Schwäbische Zeitung (Alb-Donau)
In der CSU brodelt es wieder lauter
Bis Mitte November dürfte über Horst Seehofers Schicksal entschieden sein – Lindauer Abgeordneter Beißwenger für Söder als Nachfolger
MÜNCHEN - Ein Nebeneffekt ihres angekündigten Rückzugs vom CDUParteivorsitz war Bundeskanzlerin Angela Merkel sicher ganz recht: Mit ihrem Schritt setzte sie CSU-Chef und Bundesinnenminister Horst Seehofer unter zusätzlichen Druck. Jetzt ist die ganze CSU in Wartestellung, wie es deren ehemaliger Vorsitzender Erwin Huber formuliert. Und lange will die CSU-Basis wohl nicht mehr warten.

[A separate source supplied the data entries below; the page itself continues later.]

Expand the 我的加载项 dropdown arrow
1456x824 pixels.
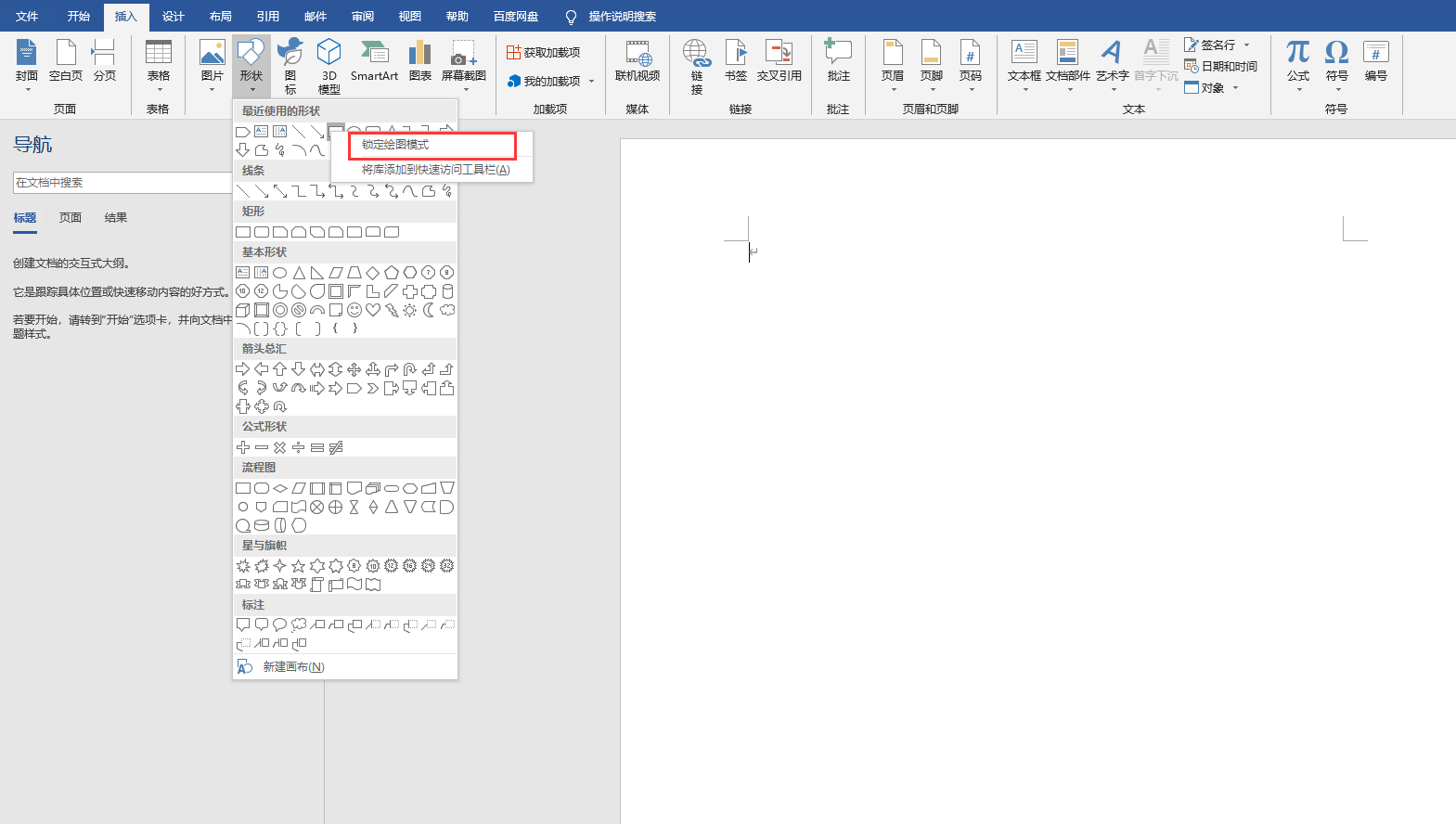[x=591, y=82]
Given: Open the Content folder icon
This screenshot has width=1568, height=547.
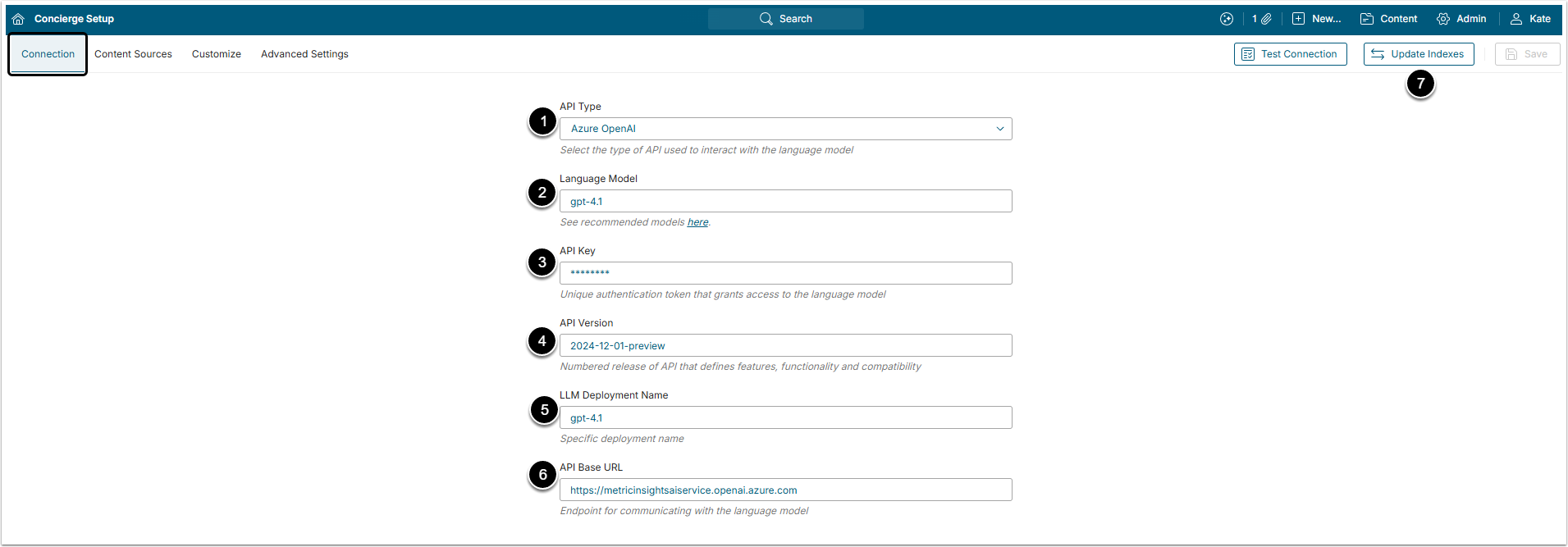Looking at the screenshot, I should tap(1367, 19).
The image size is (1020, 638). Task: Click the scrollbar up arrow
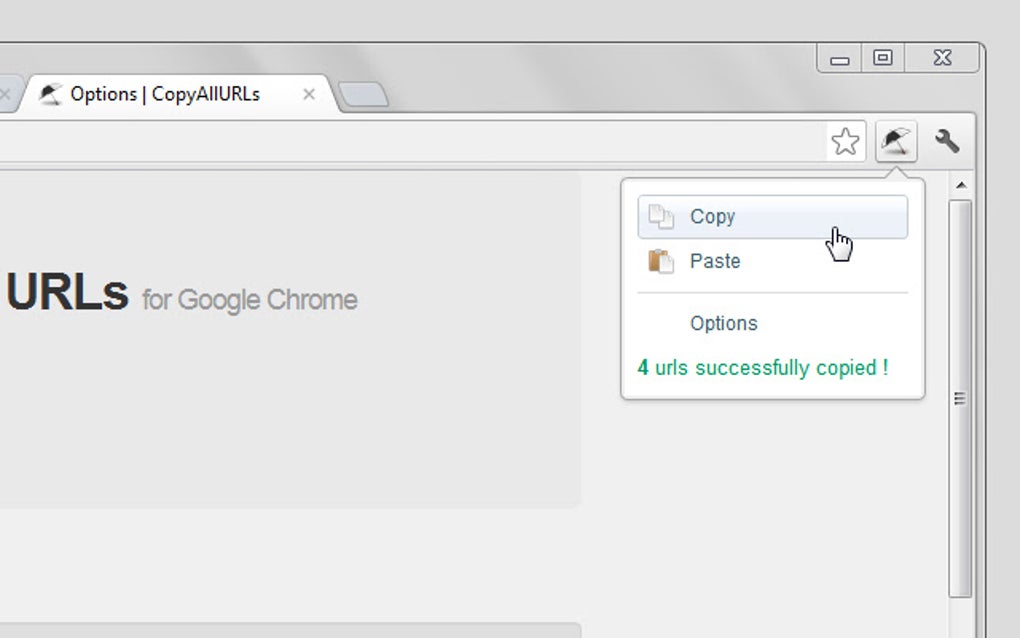[961, 184]
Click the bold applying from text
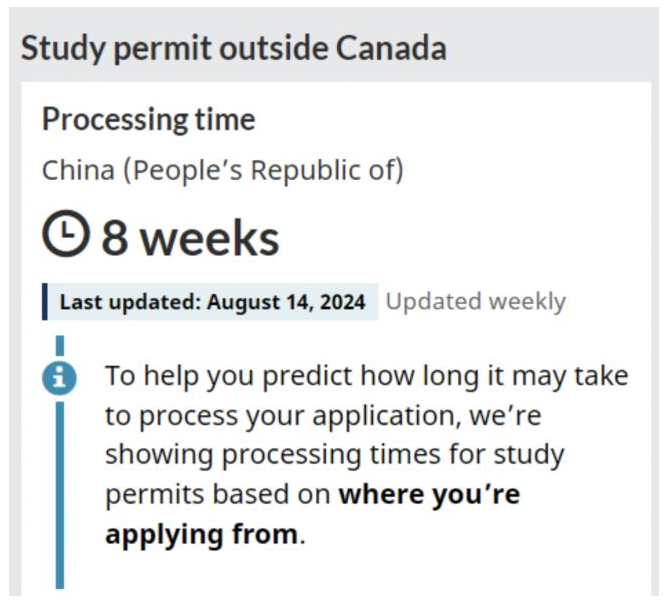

Es gibt in der nächsten Zeit eine ganze Reihe von Terminen, die bestimmen, wie es in der CSU weiter geht: Am 7. und 8. November findet in Helsinki der Parteitag der Europäischen Volkspartei (EVP) statt, auf dem unter anderem der Spitzenkandidat für die Europawahl 2019 bestimmt werden soll. Der wiederum könnte EU-Kommissionspräsident werden. Aussichtsreicher Bewerber: Der stellvertretende CSU-Vorsitzende Manfred Weber, der gleichzeitig auch als heißer Kandidat für die Nachfolge von CSU-Chef Seehofer gilt. Am 12. November wiederum wird im bayerischen Landtag der Ministerpräsident gewählt. Nach Lage der Dinge gibt es kaum Zweifel daran, dass Amtsinhaber Markus Söder, mit den Stimmen einer sich gerade bildenden Koalition aus CSU und Freien Wählern, im Amt bestätigt wird. Und dann gibt es noch die Ansage Seehofers, bis spätestens Mitte November ein Konzept vorzulegen, wie es mit seiner Partei inhaltlich, strategisch und personell weiter gehen soll. Kurzum: Bis zum 15. November dürfte sich etwas tun in der CSU. Und das nicht zu knapp.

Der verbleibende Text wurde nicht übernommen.